Darin noted this in bug 144257:
CString functions that work properly with embedded null characters:
== (when both sides are CString)
Functions that do not:
== (when one side is a CString and the other is a const char*)
It’s clear that we should either forbid the embedded null characters entirely, or make the functions all support them.
One clarification: In bug 144257, the issue is only that there is an assertion that there are not null characters. The code both before and after that bug fix properly handles strings with null characters. The bug was simply that the assertion fired.
Thank you for opening a new bug and great analysis!
So what direction do you prefer? In both directions, I think the assertion in the original issue should be removed because
1. If CString should not contain a null character, this should be asserted in CString side instead of SHA1::addBytes.

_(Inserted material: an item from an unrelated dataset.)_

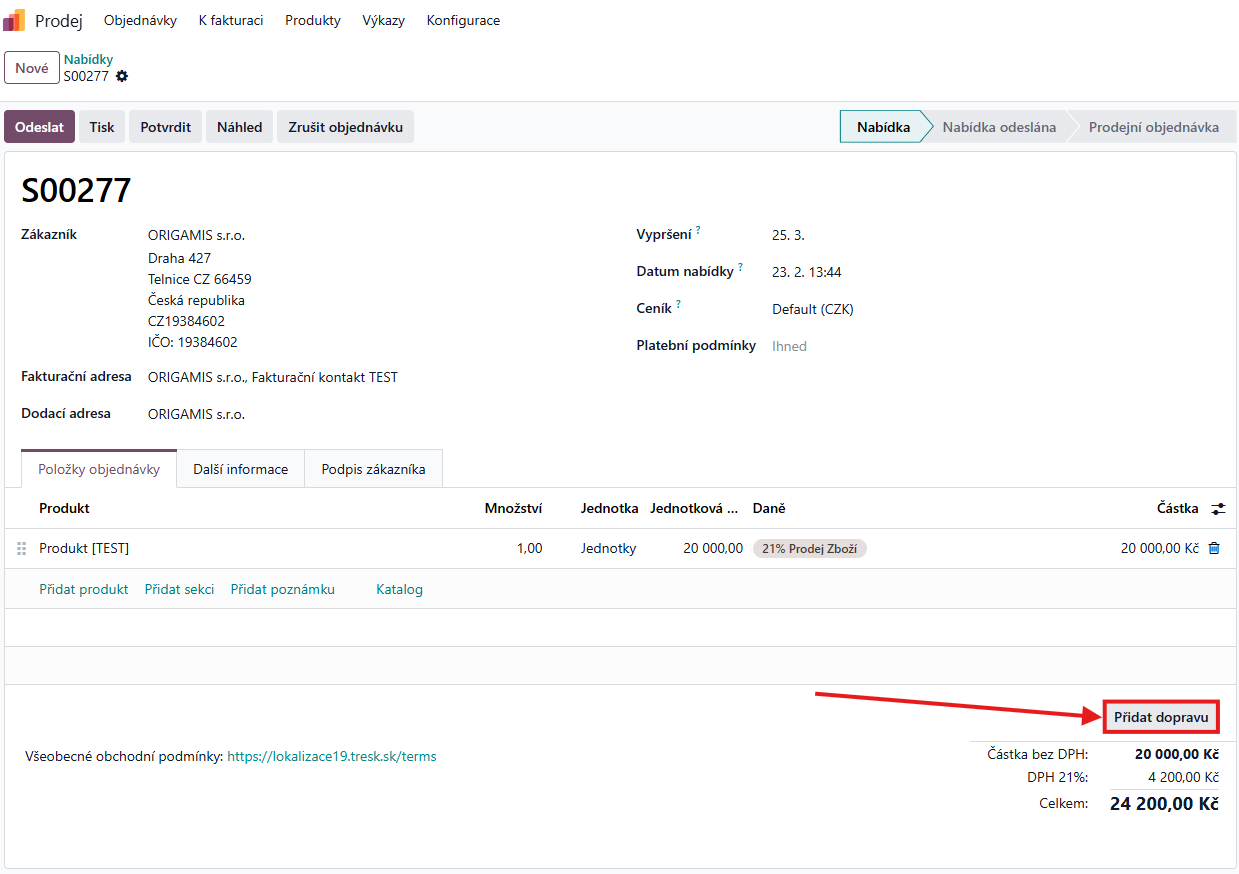Switch to the Podpis zákazníka tab
Screen dimensions: 1239x874
373,469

2. If CString can contain a null character, this assertion becomes incorrect.
Yes, I agree with you about the assertion, which is why I pushed you to remove the it.
I think Alexey would prefer that we move away from CString for any case where we want to allow null characters and use CString only for cases where we do not want to allow them. I think I agree; it’s messy to null-terminate a string if we know that there might be a null character inside it!
I’m not sure how we are going to find all those call sites that need to handle null characters before we remove support from CString. I’m also not sure that I prefer we use Vector<char>, Vector<uint8_t> or something else that doesn’t waste extra memory on capacity, since we won’t be resizing these once they are created. Also note that CString implements a shared handle to a string. Good because you can share without copying. Bad because we always pay the overhead of a pointer, extra memory block, and reference counting. I could even imagine creating a class that shares CStringBuffer with CString, but doesn’t do the null termination thing rather than using Vector. Really not sure.
I think WTF::String::utf8 should fail when there is a null character, returning a null CString as it does when it fails due to other kinds of conversion errors.
The WTF::String::latin1 and WTF::String::ascii functions are already OK in this respect. They may have other problems, but they never produce a string with a null character in it.
I believe TextCodec::encode may produce null characters, so it is probably one of the call sites that needs to change.